[Records of locating words and elements]
------------------------------

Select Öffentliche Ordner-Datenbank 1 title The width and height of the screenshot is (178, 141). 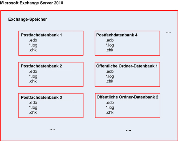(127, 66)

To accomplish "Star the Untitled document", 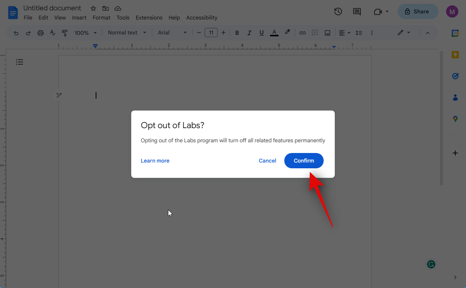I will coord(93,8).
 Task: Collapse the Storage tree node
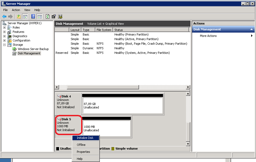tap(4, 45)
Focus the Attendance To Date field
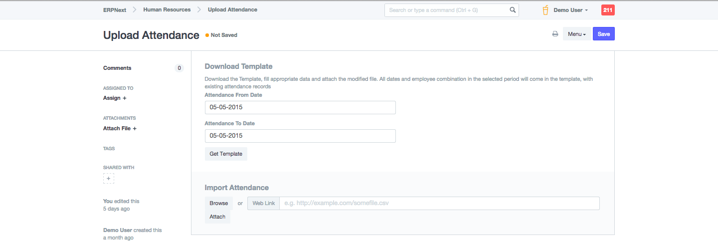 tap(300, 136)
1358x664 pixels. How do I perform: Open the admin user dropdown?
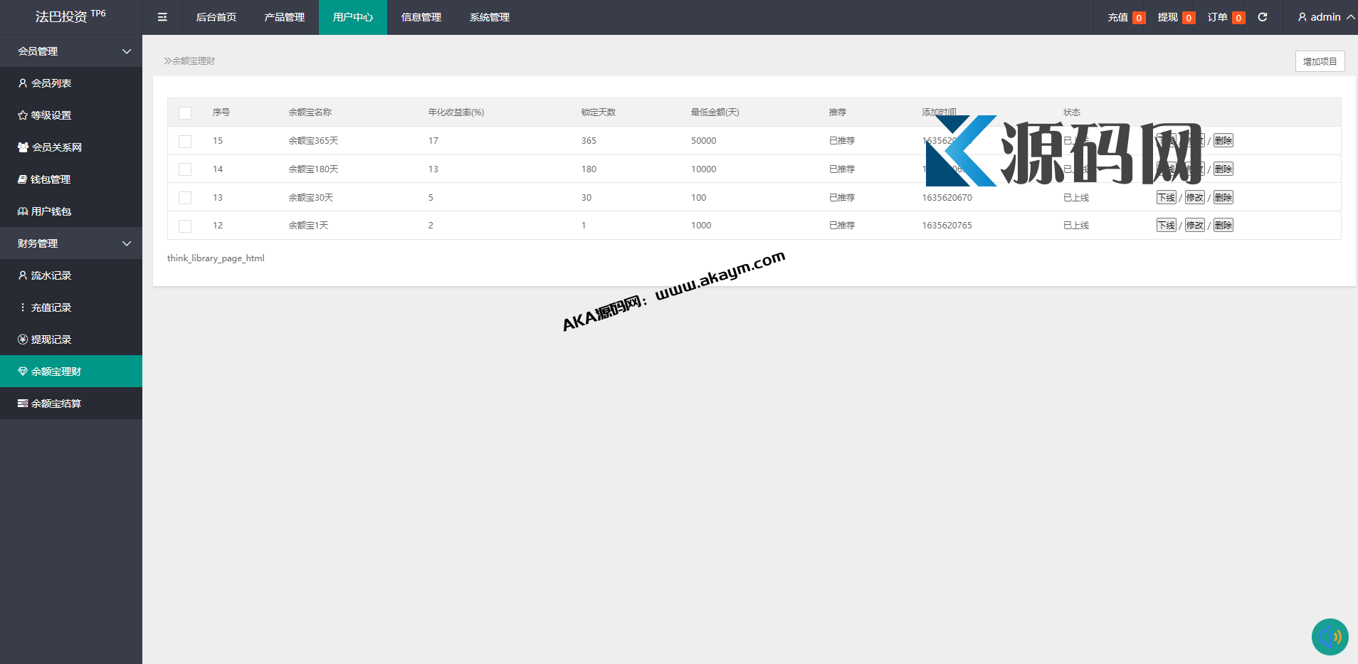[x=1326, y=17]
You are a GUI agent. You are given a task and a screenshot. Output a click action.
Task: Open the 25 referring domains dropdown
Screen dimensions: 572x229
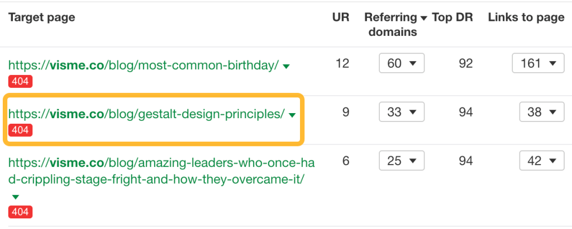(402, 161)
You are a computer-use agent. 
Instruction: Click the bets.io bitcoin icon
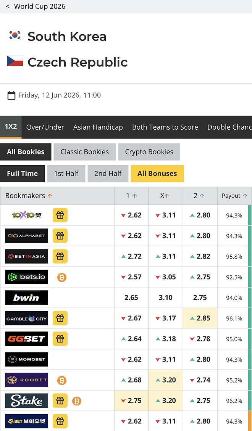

------------------------------

__Goal__. Write out everything from the line that contains "Task: Collapse the Storage tree node" down to the end of the records, keeping each line unchanged and including both ends. Leave the pictures out.

__Exercise result__.
 Task: Collapse the Storage tree node
tap(4, 45)
Focus the Attendance To Date field
 tap(300, 136)
1358x664 pixels. How do I perform: Open the admin user dropdown?
[x=1326, y=17]
You are a GUI agent. You are given a task and a screenshot. Output a click action.
Task: Open the 25 referring domains dropdown
Screen dimensions: 572x229
(402, 161)
You are a computer-use agent. 
Instruction: Click the bets.io bitcoin icon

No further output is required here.